Tópico relato gótico con una estupenda Rebecca Hall.
El primer largometraje para la gran pantalla del realizador de televisión Nick Murphy tiene dos grandes defectos: su trama está repleta de tópicos y el desenlace, algo efectista y precipitado, malogra gran parte del resto de la película.
La maldición de Rookford sigue los pasos de Florence, una mujer decidida y culta que se ha especializado en desvelar fraudes paranormales en la Inglaterra posterior a la I Guerra Mundial. Robert Mallory, un profesor de un internado, decide contratar sus servicios para que desvele las misteriosos sucesos ocurridos en el colegio de Rookford. Será entonces cuando la investigadora de lo oculto se enfrentará a sus propios fantasmas.
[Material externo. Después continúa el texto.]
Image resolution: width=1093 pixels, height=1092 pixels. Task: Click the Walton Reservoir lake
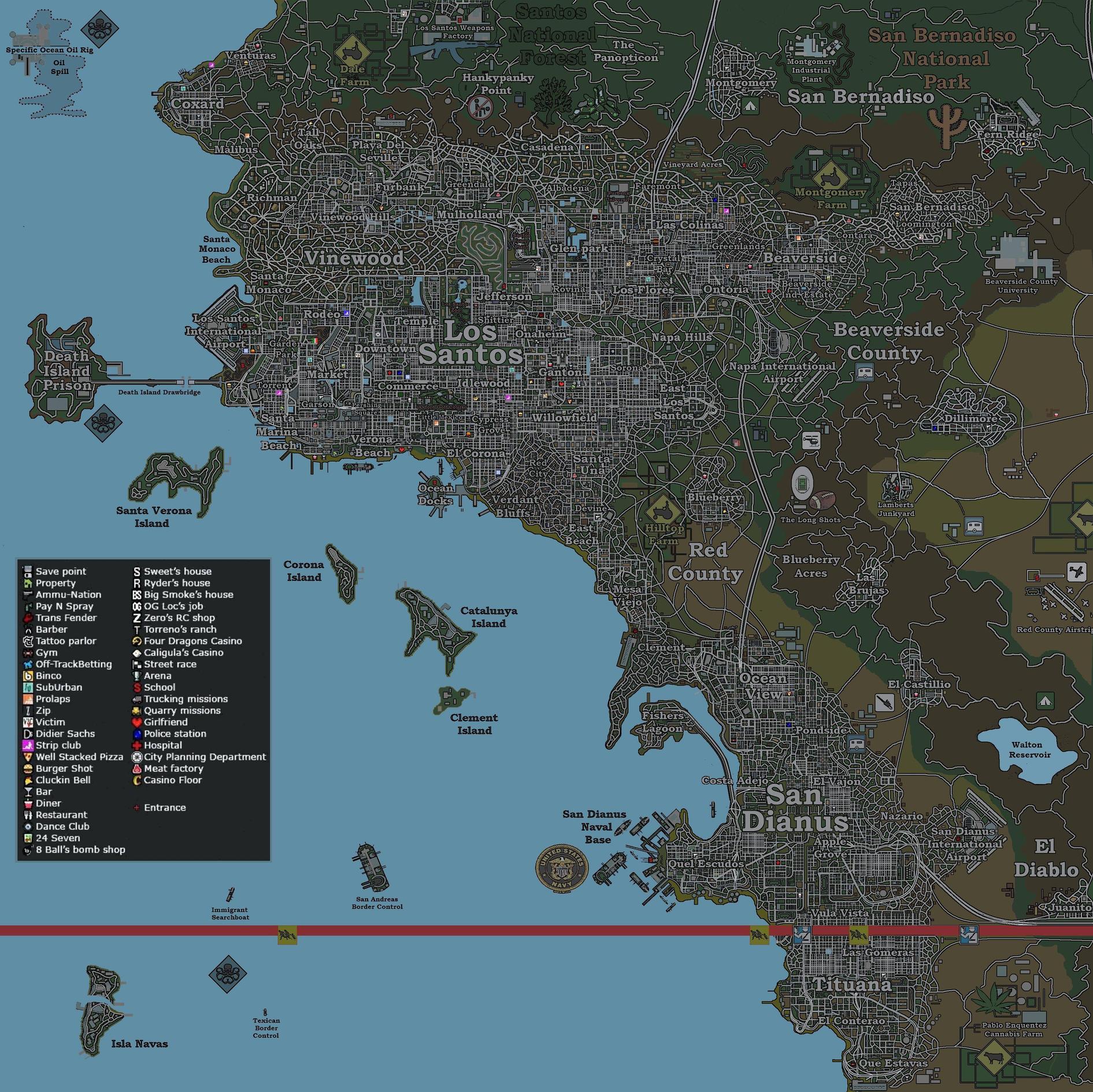1027,750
Murphy, director formado en la pequeña pantalla, consigue crear un clima malsano y extraño dentro de una institución educativa . Acierta cuando se acerca al melodrama y nos presenta a unos personajes atormentados por las secuelas de un terrible pasado. Una magnífica Imelda Staunton, un sólido Dominic West, como el profesor torturado por sus experiencias en el frente de guerra, y, especialmente, la maravillosa Rebecca Hall, en el papel de la investigadora de lo paranormal, le ayudan a crear ese clima sombrío y triste que parece reinar en el internado de Rookford.
Sin embargo, ciertos giros bruscos en la trama y la acumulación de elementos presentes en cintas tan conocidas como ¡Suspense!, Los otros, El espinazo del diablo o El orfanato acaban malogrando una película que da menos de lo que promete en un principio.
No obstante, La maldición de Rookford entretiene y resulta lo suficientemente sugerente como para interesar a los fans del terror. Si te gustó La mujer de negro y Luces rojas, esta cinta británica seguro que también te hará pasar un buen rato, aunque no te sorprenda lo más mínimo.